Meanwhile SOA adopters were struggling to succeed with Web Services, REST (Representational State Transfer), a more lightweight software architectural style, steadily became a popular alternative. Building on the existing HTTP standards, REST provided a simple, stateless mechanism for exchanging any kind of structured data over a distributed network, but unlike Web Services it did not prescribe any particular standards of doing so outside of HTTP itself. Due to its increasingly popularity with developers, REST became a popular alternative to Web Services and built the foundation for today’s API’s.
APIs: a poster child of the smartphone age
The term API, or Application Programming Interface, is an old concept, which describes how software written in different languages or on different computers on a network can interact through a common protocol. For instance, programs written in Visual Basic and C# can integrate using the .NET Framework as the API, which determines things such as data types, inputs, outputs, operations, etc. Similarly, the Windows operating system provides the Win32 API, which mostly all programs regardless of the underlying programming language rely on to draw windows on the screen, open new network connections, and spawn new processes in the background. Web Services also provide a form of API in that applications can interact over the network through an XML based protocol.

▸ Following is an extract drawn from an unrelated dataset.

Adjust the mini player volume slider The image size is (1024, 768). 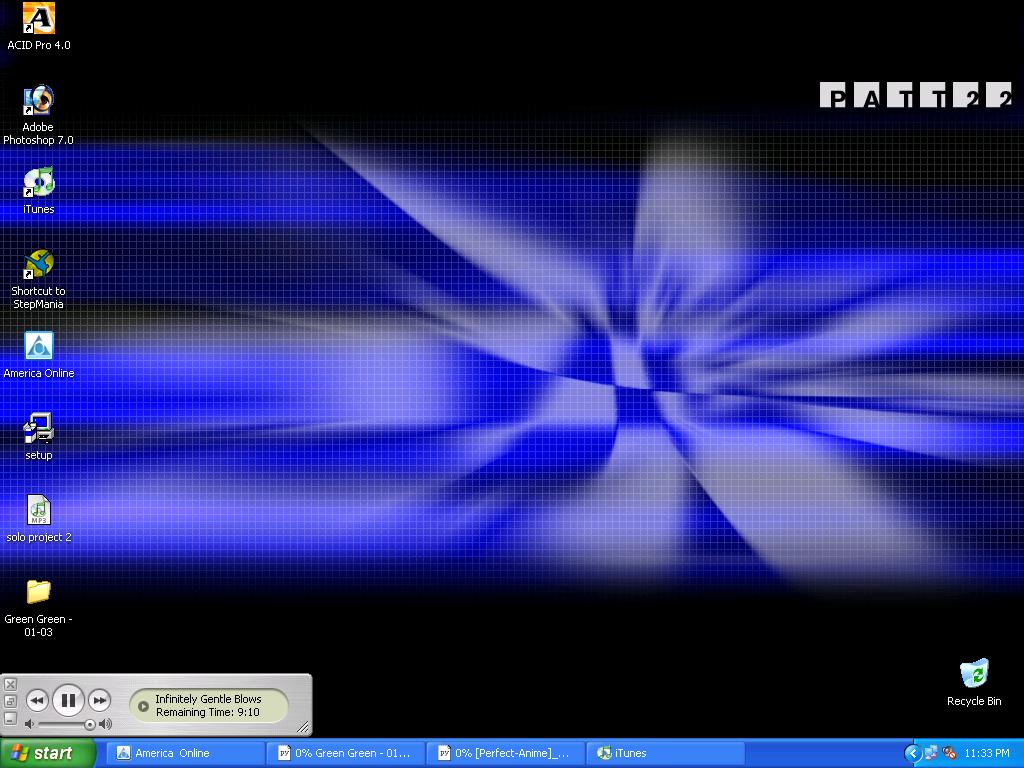(65, 724)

In the age of the smartphone, APIs mostly refer to the use of services running on a remote server for retrieving, storing, and processing data used by a mobile app or website. On paper this is not very different to SOA and the use of Web Services for distributed computing – however, in practice, there are some differences, which, in particular, stem from the increased popularity of REST:
The first key difference is the shift from services to resource thinking - this is sometimes referred to by REST community as Resource Oriented Architecture (see our previous articles on InfoQ including ‘ROA: The Rest of REST’ by Brian Sletten and ‘Is REST the future for SOA?’ by Boris Lublinsky). Similar to how WWW was a web of interlinked documents, applications become a web of interlinked resources referring to each other through URLs. Applications tap into these resources and utilise new functionality through standard HTTP requests, no different to how web browsers download documents and images (that is, web resources) via hyperlinks. Whereas service oriented architectures have typically reflected a neat, pyramid like, decomposable hierarchy of services, in practice more than often running on the same middleware, resource oriented architectures are distributed and decentralised in nature, treating clients and servers as one and the same thing.

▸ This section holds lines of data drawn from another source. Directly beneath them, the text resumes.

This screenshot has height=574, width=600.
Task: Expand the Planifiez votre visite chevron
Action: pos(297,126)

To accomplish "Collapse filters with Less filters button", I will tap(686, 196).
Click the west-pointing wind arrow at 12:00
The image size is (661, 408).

The second key difference is the use of plain old web standards such as HTTP(S) and JavaScript, deliberately avoiding the complexity of lengthy XML standards. Compared to the almost cathedral like layers of abstractions in contemporary Web Services standards, APIs take a rather minimalist approach using the protocols and languages of the web browser in pursuit of simplicity and reduced overhead. This is particularly important in the new market environment where the consumer of an API is more likely to be a smartphone device with limited bandwidth and battery capacity rather than a multi core desktop computer with endless processing power. That said, it is important to note that HTTP is not a necessity for APIs and REST. For instance, CoAP (RFC 7552 Constrained Application Protocol), which is a network protocol for small and low powered devices on the “Internet of Things”, is based on REST but does not use HTTP as the underlying transport protocol. Also, API platform vendors such as 3scale have developed API technologies that use WebSockets for interactive and fully persistent client-server API communications instead of the stateless HTTP.

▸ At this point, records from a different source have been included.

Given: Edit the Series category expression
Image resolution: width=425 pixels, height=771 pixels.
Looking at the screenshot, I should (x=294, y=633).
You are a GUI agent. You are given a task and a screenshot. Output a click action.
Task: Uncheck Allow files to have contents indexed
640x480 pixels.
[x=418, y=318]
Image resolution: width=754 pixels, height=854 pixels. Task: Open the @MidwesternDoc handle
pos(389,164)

The third key difference is deliberate statelessness. A stateless service means that each request to a service is treated as an isolated transaction with no knowledge of preceding requests, similar to how REST and the HTTP protocol work. Stateless is the opposite of stateful services where the service itself is required to automatically keep track of all its clients/consumers across intersections, resulting in much greater complexity. SOA enthusiasts often promoted stateless service design as a sound architectural principle, which architects should consider in their blueprints. However, SOA related Web Service standards such as WS-Transaction and WS-AtomicTransaction were still introduced to handle transactional state across services, both in terms of atomic transactions and so called long running processes. These standards were critical for SOA to fit into corporate enterprise environments governed by rich middleware platforms where transactions are key, but also signalled the departure from the elegance and simplicity originally touted by SOA. APIs, on the other hand, are deliberately stateless, partially due to the nature of the underlying protocol (HTTP) and partially due to its inherent simplicity. As a result, API designers need not worry about transactional management across API call, but it also leaves the API consumer, i.e. the app developer, with more work to manage error handling, rollback, and clean up on the client side. However, it is important to note that efforts have been made in the REST community to make REST stateful and transactional2.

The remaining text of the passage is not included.